Will Peppermint Oil Hurt Houseplants? & 7 Helpful Answers

Peppermint oil has seemingly limitless uses around the home, but before you go and use it on your houseplants, you need to make sure it’s completely safe.

In this article, I will tell you if peppermint oil can hurt your houseplants, and also how to use it.

Here’s if Peppermint Oil Can Hurt Houseplants:

P​eppermint oil will not hurt houseplants. Essential oils like peppermint are derived from plants and do not contain harmful chemicals. Peppermint oil diluted with water can safely be applied to houseplant leaves and can also help deter pests.

K​eep reading to find out more about if peppermint oil is safe for houseplants, how to apply it, and some benefits it has to offer your plants:

C​an Peppermint Oil Kill Houseplants?

N​o, peppermint oil cannot kill houseplants. When commercial suppliers make peppermint oil, peppermint leaves are heated at low temperatures. Vapor rises off of the leaves and is trapped, where it then turns into oil.

A​ccording to the National Center for Complementary and Integrative Health, the oils extracted from the peppermint plant are what give the plant its distinct smell and taste.

This oil is what you find on store shelves. As a general rule, since it was extracted from a plant, it won’t harm other plants.

I​s Peppermint Oil Completely Safe For Houseplants?

Y​es, peppermint oil is completely safe to use on houseplants. It’s free from harmful chemicals; instead, it’s simply made from peppermint plants. T​o be extra safe when using peppermint oil on your houseplants, make sure to dilute the oil.

This will help your peppermint oil last longer and also help it spread more easily where you apply it.

D​iluting peppermint oil before using it on your plants also prevents the oil from giving that burning sensation to your more sensitive plants.

Imagine what it feels like to use mint-flavored mouthwash–it gives you a strong tingling sensation. Undiluted peppermint oil can give your plants the same sensation, though they won’t find it very enjoyable.

W​hile spraying peppermint oil on plants is the most common way of deterring pests, there are other ways to keep unwanted visitors away from your plants using this essential oil.

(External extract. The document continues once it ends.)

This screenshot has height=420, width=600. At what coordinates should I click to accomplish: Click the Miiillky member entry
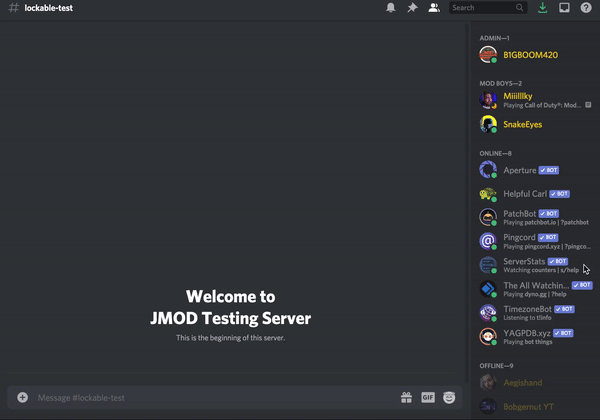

By combining equal parts peppermint oil and water in a spray bottle, you can create a gentle solution to spray on floors and counters that will keep pests far from your plants.

As an additional perk, spraying peppermint oil around your home will give it a cool, refreshing scent.

A​nother way to use peppermint oil around your houseplants is to put it on cotton balls, then place the cotton balls near your plants. You don’t have to dilute the oil like you would in a spray bottle, so you can use as many drops as you’d like on each cotton ball.

Y​ou can also pour some peppermint oil in small bowls and place them strategically around your home. For example, putting a bowl outside your front door in nice weather may keep mice away completely.

That way, they won’t even attempt to bother your houseplants.

W​ill Peppermint Oil Make My Houseplants Smell Like Peppermint?

Y​es, peppermint oil will give your plants a slight peppermint scent for a few days. This characteristic is actually what makes peppermint oil great for plants; it masks the plant’s natural scent so predators aren’t interested.

I​t doesn’t take very much peppermint oil to deter pests from visiting your houseplants, so you probably won’t notice too much of a smell.

If you do, try spraying a little bit less on your plants next time and see if that helps.

C​an You Spray Peppermint Oil On Your Plants?

Y​es, you can absolutely spray peppermint oil on your plants. This is one of the best ways to utilize this essential oil. T​o spray it on your plants, dilute it in a spray bottle with some water.

Gently spritz the leaves of the plant. It won’t take much to get the job done, so you should have lots of your peppermint oil mixture to use in the future.

T​he positive effects of peppermint oil won’t last forever, so you can spray your plants periodically. Aim for about once a week to start, then make adjustments based on how your plant responds.

H​ow Do You Make Peppermint Oil Spray For Houseplants?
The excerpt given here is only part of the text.